Lo más fascinante de este momento que atravieso es que, por vez primera, me enfrento a una mudanza que es, desde el principio, temporal. Sé de antemano y desde ahora que habrá un regreso, o al menos que habrá una mudanza más hacia otro sitio. Una partida. Todo entonces es temporal, todo está detenido por alfileres y uno habrá de cuidarse de no encariñarse con nada, para que no duela dejarlo atrás. Y si resulta que uno odia algo del sitio --las calles, la gente, las leyes, el clima, el sabor del helado-- es un sentimiento dulce, porque uno se regocija desde ahora sabiendo que lo perderá de vista, que ya no existe desde ahora. Esa ambivalencia resultas en un estado de alerta que casi da vértigo, que casi me asusta.
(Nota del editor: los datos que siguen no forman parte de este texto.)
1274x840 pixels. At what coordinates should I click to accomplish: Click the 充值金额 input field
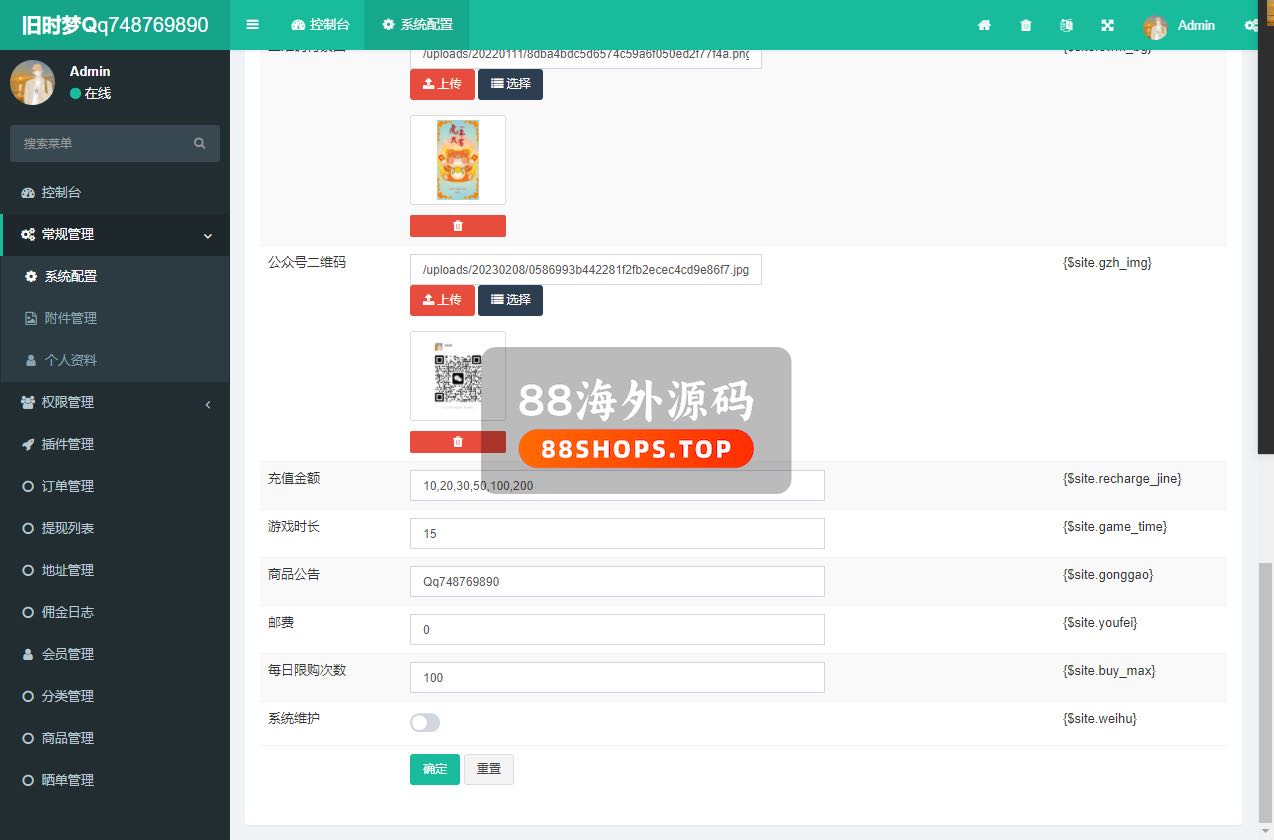(x=617, y=485)
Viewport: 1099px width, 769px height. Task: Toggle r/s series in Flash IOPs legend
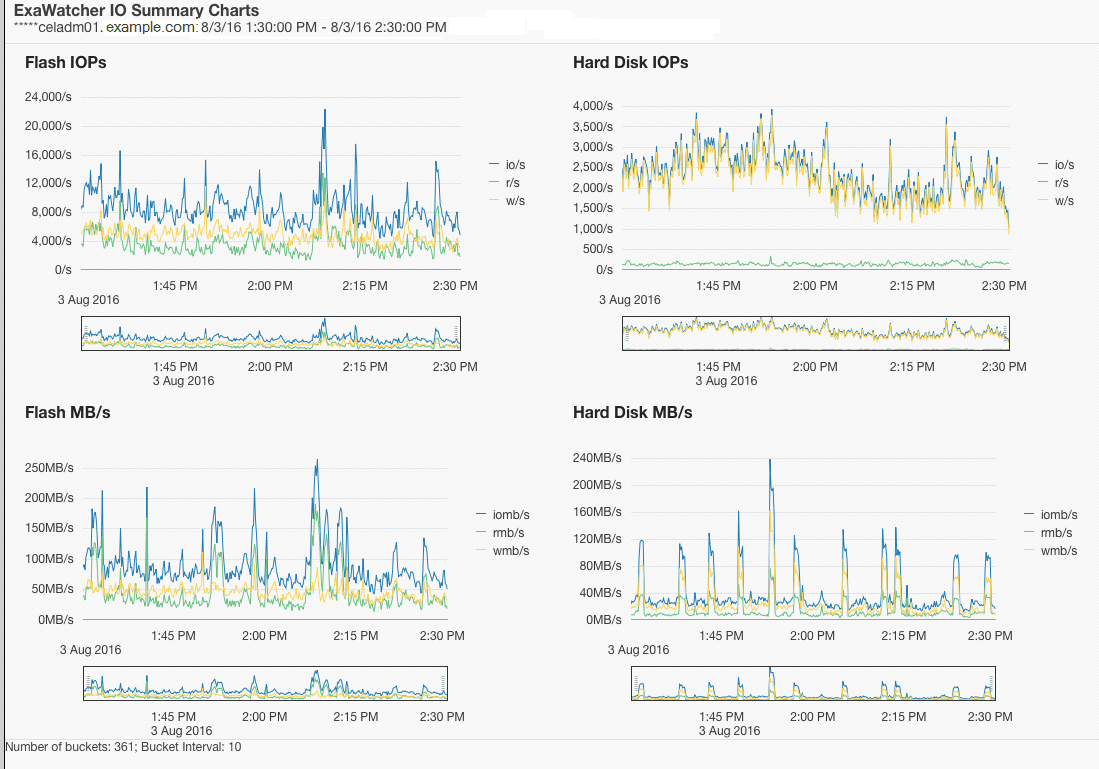coord(505,183)
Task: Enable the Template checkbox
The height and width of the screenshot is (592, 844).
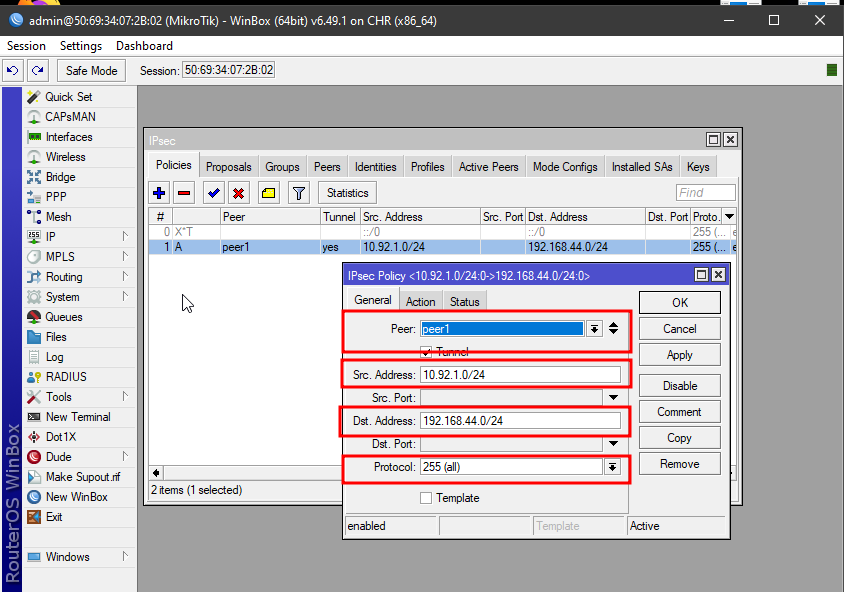Action: (426, 498)
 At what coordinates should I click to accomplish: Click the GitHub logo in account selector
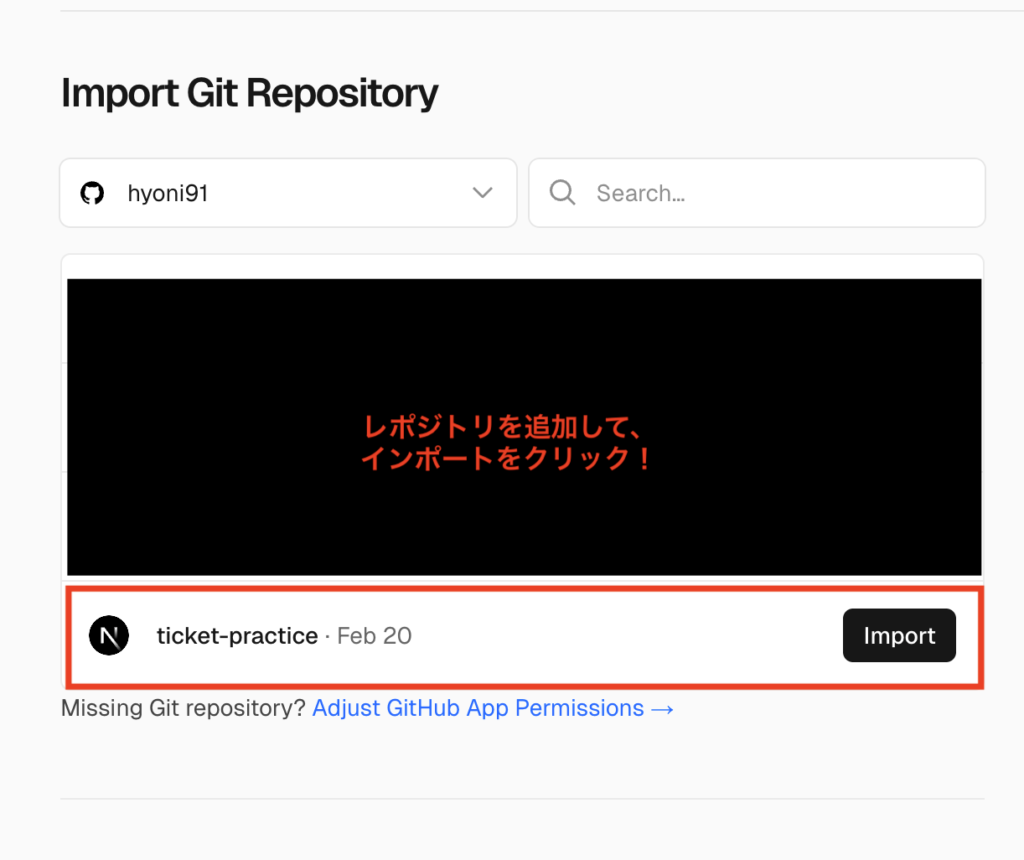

Como posdata final, mi buen amigo Oliver Bernstein de Austin me envió una foto de Las Manitas (que acompaña este post), un lugar representativo en la escena local de la ciudad, que ahora está vacío, pues tendrá que mudarse a otro lugar para dar paso al (enloquecido) proceso de aburguesamiento por el que atraviesa el Downtown de Austin. Es una imagen melancólica para cualquier austiniano de corazón.